The show beings with the character Lonny Barnett (played by Mark Holmes), who acts as the narrator and provides comedic relief throughout. This character breaks the sacred fourth wall at various points during the show, something not often seen in musical theatre productions, however Mark Holmes did this in such a clever way that it almost seemed natural to him. As the show begins, Lonny introduces us to Drew Boley (played by Adam Walker), an aspiring rocker working in The Bourbon Room, a rock bar found on the Sunset Strip and owned by music guru Dennis Dupree (Daniel Storey). Drew instantly falls for girl next door Sherrie Christian (Jess Curr) who leaves her hometown in Kansas to follow her dream of acting all the way to LA. Both Walker and Curr demonstrated great vocal talent throughout, with both lead roles having to deal with incredibly demanding songs, which were performed very well. Jess Curr’s acting talent was also superb, especially in the more emotional and reflective scenes and I felt that she really connected with the character.

As the Sherrie/ Drew romance starts to blossom, the residents of the Sunset Strip and regulars in The Bourbon Room are faced with disaster as developers Hertz Kleinman (Pete Lane) and his son Franz (Matthew Bevan) suggest bulldozing the strip in favour of more clean living, ultimately threatening the ‘sex, drugs and rock & roll’ lifestyle of the city. This doesn’t go down well with the Mayor’s assistant Regina Koontz, who starts a protest group and discovers a spark with Franz during the process. Pete Lane and Matthew Bevan worked perfectly together and the father- son duo were both talented and entertaining. Danni Hibbert was also fabulous in her role as Regina Koontz, with great vocal talent and excellent acting skills, notably in the more intense scenes towards the end of the show.

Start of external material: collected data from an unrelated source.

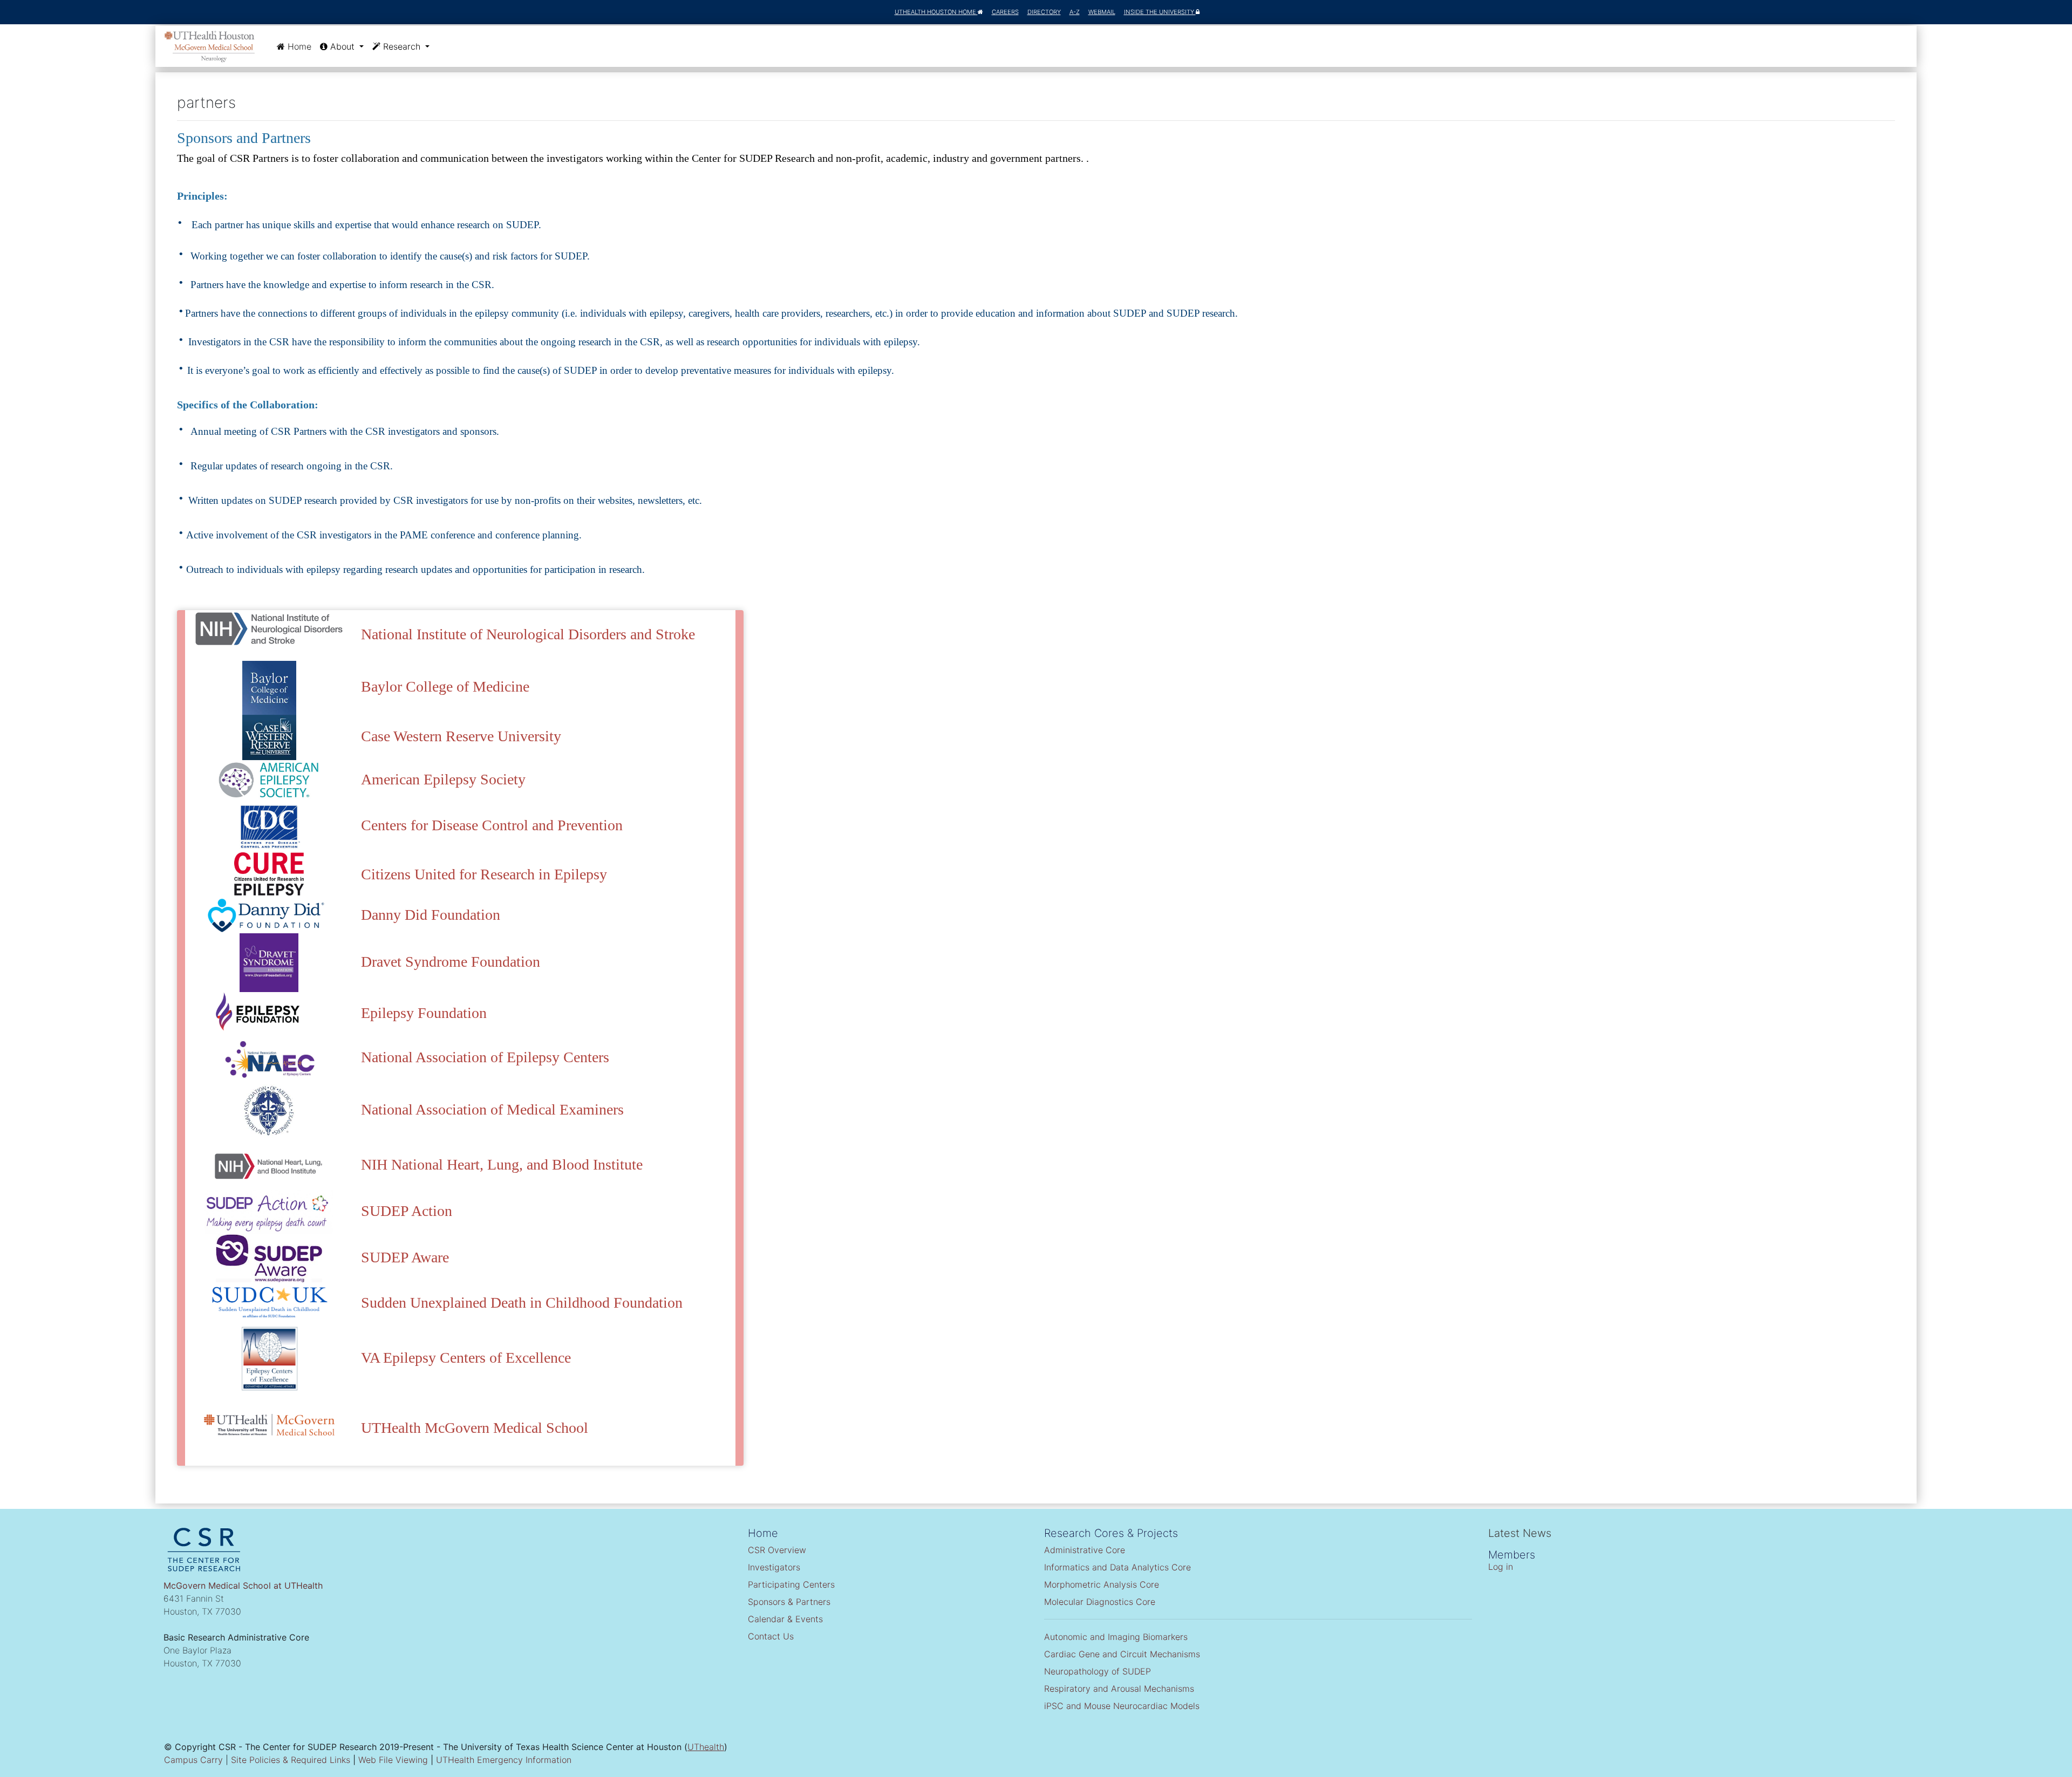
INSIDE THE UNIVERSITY (1160, 12)
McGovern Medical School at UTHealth (243, 1585)
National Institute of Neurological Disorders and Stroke (528, 634)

The entire cast and crew gave their all to the performance and there was no doubt that it was a feel good evening for us all. The audience was clapping along throughout and it was great to see people singing along, albeit quietly, to songs they’d only ever sing after a few too many beers. Unfortunately, there were a few instances in which the band drowned out the libretto and singing from cast members, as well as a few technical issues with microphones not being on for certain cast lines, but, due to my being in the audience on the opening night, I’d put this down to a  few teething problems. For me, the only other downside was the lack of precision with the harmonies. It seemed as if the ensemble was almost competing with one another to push their own voices further rather than working together and blending the sound to create the smooth backing vocals required for many of the songs. Despite this, I still had an amazing night in the Octagon Centre, a quirky venue that was perfect for this show. Everyone involved with the show should be very proud of themselves, and I cannot wait to see what Splinters and Splinters25 do next.